[Aim of the task]:
Print the listing below exactly. Leave nothing out.

***** Dataset excerpts *****

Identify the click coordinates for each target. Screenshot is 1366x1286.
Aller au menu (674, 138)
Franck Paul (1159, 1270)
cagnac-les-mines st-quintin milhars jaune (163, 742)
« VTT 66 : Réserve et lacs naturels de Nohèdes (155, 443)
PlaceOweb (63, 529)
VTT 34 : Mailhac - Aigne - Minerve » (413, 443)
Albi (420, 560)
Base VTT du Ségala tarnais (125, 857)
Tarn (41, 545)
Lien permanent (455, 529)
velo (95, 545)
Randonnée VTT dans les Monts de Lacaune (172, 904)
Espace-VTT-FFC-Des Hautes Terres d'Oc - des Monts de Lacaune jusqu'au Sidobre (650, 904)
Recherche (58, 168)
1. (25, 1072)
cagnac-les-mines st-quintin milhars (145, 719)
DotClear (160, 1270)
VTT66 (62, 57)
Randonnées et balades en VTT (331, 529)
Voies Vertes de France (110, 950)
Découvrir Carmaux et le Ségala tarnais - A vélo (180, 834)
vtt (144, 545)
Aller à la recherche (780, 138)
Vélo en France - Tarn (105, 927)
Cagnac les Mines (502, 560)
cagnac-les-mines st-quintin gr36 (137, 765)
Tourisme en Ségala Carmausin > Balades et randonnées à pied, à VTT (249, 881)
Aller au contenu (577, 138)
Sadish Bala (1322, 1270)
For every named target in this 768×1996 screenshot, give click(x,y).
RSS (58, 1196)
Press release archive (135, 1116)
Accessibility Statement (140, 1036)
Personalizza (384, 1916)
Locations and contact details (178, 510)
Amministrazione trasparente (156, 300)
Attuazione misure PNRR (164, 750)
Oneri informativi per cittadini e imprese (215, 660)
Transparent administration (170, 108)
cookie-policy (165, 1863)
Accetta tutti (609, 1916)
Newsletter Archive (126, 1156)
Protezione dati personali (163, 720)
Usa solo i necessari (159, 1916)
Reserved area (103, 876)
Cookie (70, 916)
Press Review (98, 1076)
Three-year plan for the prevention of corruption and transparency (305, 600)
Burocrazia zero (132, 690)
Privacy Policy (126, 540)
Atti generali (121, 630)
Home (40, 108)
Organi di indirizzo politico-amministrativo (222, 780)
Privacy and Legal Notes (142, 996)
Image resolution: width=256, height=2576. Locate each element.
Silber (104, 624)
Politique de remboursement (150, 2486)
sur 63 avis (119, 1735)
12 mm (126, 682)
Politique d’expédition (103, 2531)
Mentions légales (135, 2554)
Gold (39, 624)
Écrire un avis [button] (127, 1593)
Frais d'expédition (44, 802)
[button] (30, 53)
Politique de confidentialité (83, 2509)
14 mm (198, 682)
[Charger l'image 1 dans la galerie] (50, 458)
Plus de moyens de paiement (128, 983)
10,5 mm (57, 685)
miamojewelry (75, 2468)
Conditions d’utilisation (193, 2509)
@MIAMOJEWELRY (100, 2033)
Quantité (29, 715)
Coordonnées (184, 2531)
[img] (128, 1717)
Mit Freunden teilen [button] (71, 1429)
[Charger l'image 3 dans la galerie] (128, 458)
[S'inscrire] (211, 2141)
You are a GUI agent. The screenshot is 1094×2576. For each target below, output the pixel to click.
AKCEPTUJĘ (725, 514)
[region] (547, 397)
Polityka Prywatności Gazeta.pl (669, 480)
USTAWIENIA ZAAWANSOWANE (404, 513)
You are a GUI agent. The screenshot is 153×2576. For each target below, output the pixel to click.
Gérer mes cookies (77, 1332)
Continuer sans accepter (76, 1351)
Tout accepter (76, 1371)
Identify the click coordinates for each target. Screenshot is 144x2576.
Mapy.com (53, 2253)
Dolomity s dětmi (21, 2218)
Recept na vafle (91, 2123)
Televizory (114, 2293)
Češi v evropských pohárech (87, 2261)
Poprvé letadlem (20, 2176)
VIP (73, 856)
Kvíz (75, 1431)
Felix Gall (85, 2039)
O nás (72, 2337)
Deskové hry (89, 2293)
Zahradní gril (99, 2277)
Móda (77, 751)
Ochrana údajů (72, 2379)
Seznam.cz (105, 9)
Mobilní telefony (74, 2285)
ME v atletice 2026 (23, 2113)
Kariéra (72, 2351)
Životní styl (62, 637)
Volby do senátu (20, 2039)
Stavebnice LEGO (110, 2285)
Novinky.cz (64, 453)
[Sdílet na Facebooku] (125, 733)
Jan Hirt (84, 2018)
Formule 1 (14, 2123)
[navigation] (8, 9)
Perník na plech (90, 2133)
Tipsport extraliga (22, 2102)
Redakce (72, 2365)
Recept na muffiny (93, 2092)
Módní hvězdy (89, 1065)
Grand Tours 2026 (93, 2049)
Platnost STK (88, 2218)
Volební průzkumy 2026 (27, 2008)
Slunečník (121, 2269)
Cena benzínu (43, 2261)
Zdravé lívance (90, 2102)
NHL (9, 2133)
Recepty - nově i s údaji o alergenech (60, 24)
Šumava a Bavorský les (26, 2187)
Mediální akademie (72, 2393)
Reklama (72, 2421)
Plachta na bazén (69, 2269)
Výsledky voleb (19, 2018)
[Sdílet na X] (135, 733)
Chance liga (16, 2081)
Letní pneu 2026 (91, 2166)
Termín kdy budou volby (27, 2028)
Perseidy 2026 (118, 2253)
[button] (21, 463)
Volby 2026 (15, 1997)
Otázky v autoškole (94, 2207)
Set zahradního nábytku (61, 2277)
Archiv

*****

[Solution to this exercise]:
Identify the click coordinates for each target. Screenshot is 1366x1286.
Aller au menu (674, 138)
Franck Paul (1159, 1270)
cagnac-les-mines st-quintin milhars jaune (163, 742)
« VTT 66 : Réserve et lacs naturels de Nohèdes (155, 443)
PlaceOweb (63, 529)
VTT 34 : Mailhac - Aigne - Minerve » (413, 443)
Albi (420, 560)
Base VTT du Ségala tarnais (125, 857)
Tarn (41, 545)
Lien permanent (455, 529)
velo (95, 545)
Randonnée VTT dans les Monts de Lacaune (172, 904)
Espace-VTT-FFC-Des Hautes Terres d'Oc - des Monts de Lacaune jusqu'au Sidobre (650, 904)
Recherche (58, 168)
1. (25, 1072)
cagnac-les-mines st-quintin milhars (145, 719)
DotClear (160, 1270)
VTT66 (62, 57)
Randonnées et balades en VTT (331, 529)
Voies Vertes de France (110, 950)
Découvrir Carmaux et le Ségala tarnais - A vélo (180, 834)
vtt (144, 545)
Aller à la recherche (780, 138)
Vélo en France - Tarn (105, 927)
Cagnac les Mines (502, 560)
cagnac-les-mines st-quintin gr36 (137, 765)
Tourisme en Ségala Carmausin > Balades et randonnées à pied, à VTT (249, 881)
Aller au contenu (577, 138)
Sadish Bala (1322, 1270)
For every named target in this 768×1996 screenshot, give click(x,y).
RSS (58, 1196)
Press release archive (135, 1116)
Accessibility Statement (140, 1036)
Personalizza (384, 1916)
Locations and contact details (178, 510)
Amministrazione trasparente (156, 300)
Attuazione misure PNRR (164, 750)
Oneri informativi per cittadini e imprese (215, 660)
Transparent administration (170, 108)
cookie-policy (165, 1863)
Accetta tutti (609, 1916)
Newsletter Archive (126, 1156)
Protezione dati personali (163, 720)
Usa solo i necessari (159, 1916)
Reserved area (103, 876)
Cookie (70, 916)
Press Review (98, 1076)
Three-year plan for the prevention of corruption and transparency (305, 600)
Burocrazia zero (132, 690)
Privacy Policy (126, 540)
Atti generali (121, 630)
Home (40, 108)
Organi di indirizzo politico-amministrativo (222, 780)
Privacy and Legal Notes (142, 996)
Image resolution: width=256, height=2576. Locate each element.
Silber (104, 624)
Politique de remboursement (150, 2486)
sur 63 avis (119, 1735)
12 mm (126, 682)
Politique d’expédition (103, 2531)
Mentions légales (135, 2554)
Gold (39, 624)
Écrire un avis [button] (127, 1593)
Frais d'expédition (44, 802)
[button] (30, 53)
Politique de confidentialité (83, 2509)
14 mm (198, 682)
[Charger l'image 1 dans la galerie] (50, 458)
Plus de moyens de paiement (128, 983)
10,5 mm (57, 685)
miamojewelry (75, 2468)
Conditions d’utilisation (193, 2509)
@MIAMOJEWELRY (100, 2033)
Quantité (29, 715)
Coordonnées (184, 2531)
[img] (128, 1717)
Mit Freunden teilen [button] (71, 1429)
[Charger l'image 3 dans la galerie] (128, 458)
[S'inscrire] (211, 2141)
You are a GUI agent. The screenshot is 1094×2576. For each target below, output the pixel to click.
AKCEPTUJĘ (725, 514)
[region] (547, 397)
Polityka Prywatności Gazeta.pl (669, 480)
USTAWIENIA ZAAWANSOWANE (404, 513)
You are a GUI agent. The screenshot is 153×2576. For each target below, output the pixel to click.
Gérer mes cookies (77, 1332)
Continuer sans accepter (76, 1351)
Tout accepter (76, 1371)
Identify the click coordinates for each target. Screenshot is 144x2576.
Mapy.com (53, 2253)
Dolomity s dětmi (21, 2218)
Recept na vafle (91, 2123)
Televizory (114, 2293)
Češi v evropských pohárech (87, 2261)
Poprvé letadlem (20, 2176)
VIP (73, 856)
Kvíz (75, 1431)
Felix Gall (85, 2039)
O nás (72, 2337)
Deskové hry (89, 2293)
Zahradní gril (99, 2277)
Móda (77, 751)
Ochrana údajů (72, 2379)
Seznam.cz (105, 9)
Mobilní telefony (74, 2285)
ME v atletice 2026 (23, 2113)
Kariéra (72, 2351)
Životní styl (62, 637)
Volby do senátu (20, 2039)
Stavebnice LEGO (110, 2285)
Novinky.cz (64, 453)
[Sdílet na Facebooku] (125, 733)
Jan Hirt (84, 2018)
Formule 1 (14, 2123)
[navigation] (8, 9)
Perník na plech (90, 2133)
Tipsport extraliga (22, 2102)
Redakce (72, 2365)
Recept na muffiny (93, 2092)
Módní hvězdy (89, 1065)
Grand Tours 2026 (93, 2049)
Platnost STK (88, 2218)
Volební průzkumy 2026 (27, 2008)
Slunečník (121, 2269)
Cena benzínu (43, 2261)
Zdravé lívance (90, 2102)
NHL (9, 2133)
Recepty - nově i s údaji o alergenech (60, 24)
Šumava a Bavorský les (26, 2187)
Mediální akademie (72, 2393)
Reklama (72, 2421)
Plachta na bazén (69, 2269)
Výsledky voleb (19, 2018)
[Sdílet na X] (135, 733)
Chance liga (16, 2081)
Letní pneu 2026 (91, 2166)
Termín kdy budou volby (27, 2028)
Perseidy 2026 (118, 2253)
[button] (21, 463)
Volby 2026 (15, 1997)
Otázky v autoškole (94, 2207)
Set zahradního nábytku (61, 2277)
Archiv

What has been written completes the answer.